Comments and Suggestions for Authors

The reported performance lags far behind the current status. The importance is very low for the PSC field. It cannot be published in Molecules.

Author Response

Dear reviewer,

Please see the attachment.

Best regards,

Masfer

Author Response File: Author Response.pdf

Reviewer 2 Report

Comments and Suggestions for Authors

The work is well written and well organized. However, to ensure the reliability of the results, a statistical analysis should be included (one sample for each different composition is not sufficient).

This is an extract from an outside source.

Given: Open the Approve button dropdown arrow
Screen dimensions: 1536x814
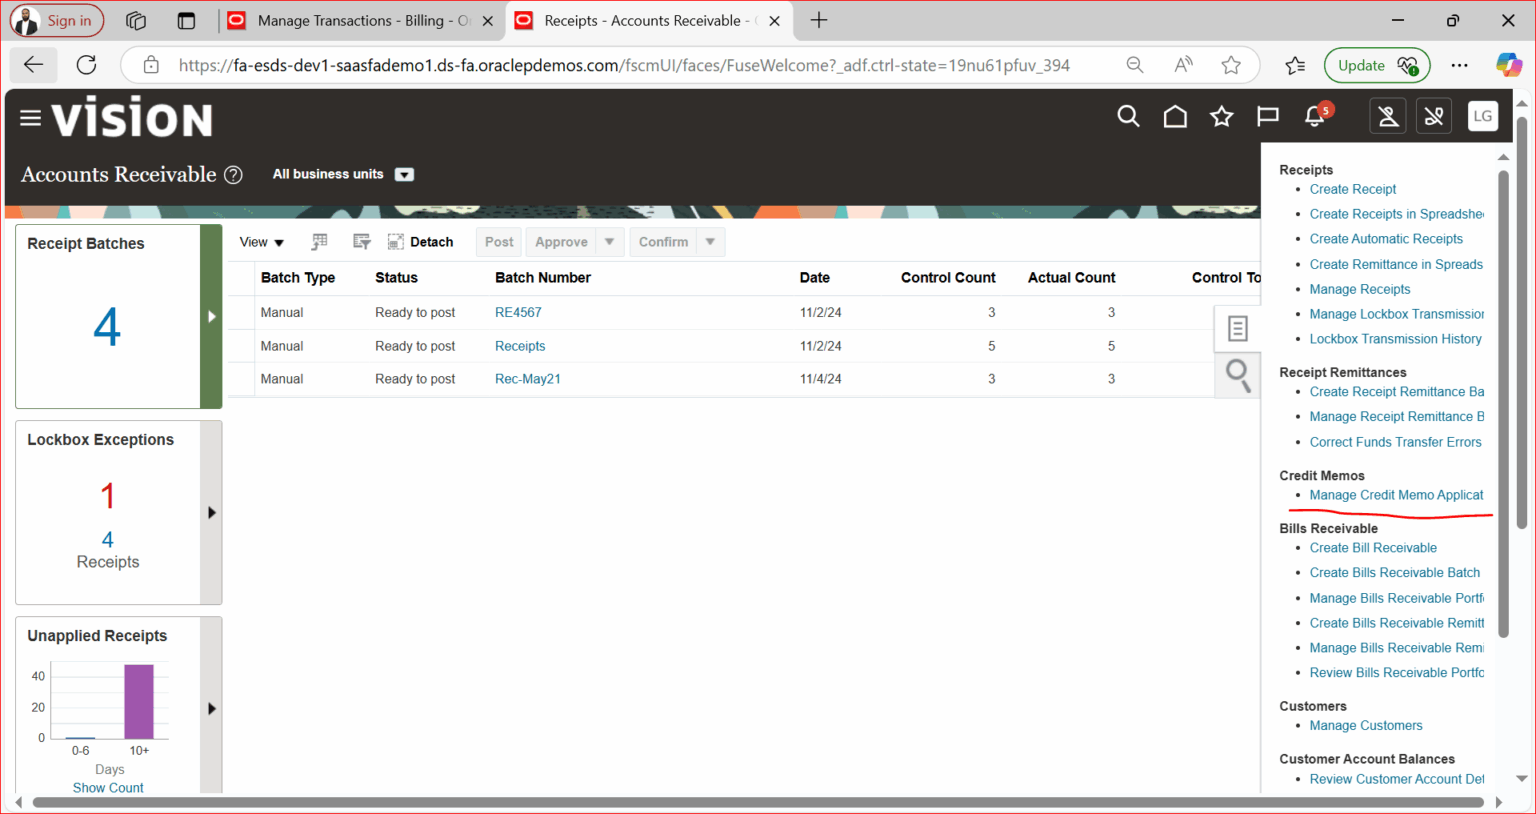Looking at the screenshot, I should 609,241.
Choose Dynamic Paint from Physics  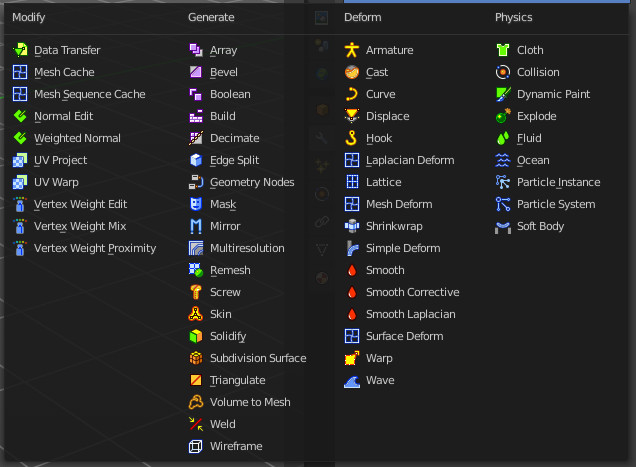coord(553,94)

In Figure 5a, add the integrated current density.

Author Response

Dear reviewer,

Please see the attachment.

Best regards,

Masfer

Author Response File: Author Response.pdf

Reviewer 3 Report

Comments and Suggestions for Authors

This manuscript presents an intriguing study on the enhancement of perovskite solar cell (PSC) performance by incorporating upconversion nanoparticles (UCNPs) into the electron transport layer (ETL). The concept of utilizing near-infrared (NIR) light via upconversion is highly meaningful and innovative, especially considering the limited number of reports that demonstrate effective integration of UCNPs into PSC devices. However, I believe several critical issues need to be addressed to validate the claims and improve the scientific rigor of the study. Therefore, I recommend a major revision with the following concerns.

1. The authors attribute the increase in Jsc to NIR absorption via upconversion by UCNPs doped in the ETL. However, UCNPs may also reduce ETL transparency by acting as scattering or absorbing centers. Is the photocurrent enhancement really due to upconversion, or simply from light trapping or optical loss? To clarify this, transmittance spectra of FTO/UCNP@TiO₂ at various concentrations should be provided, enabling a direct comparison between optical gain and loss.

2. In Fig. 4d, the UCNP-doped sample shows higher PL intensity than the control. This is counterintuitive because efficient electron transfer from perovskite to ETL typically results in lower PL intensity. Then, why does PL increase while Voc also improves? These results appear contradictory. The authors need to explain this discrepancy, possibly by discussing interface passivation or energy level alignment effects that could decouple PL behavior from Voc trends.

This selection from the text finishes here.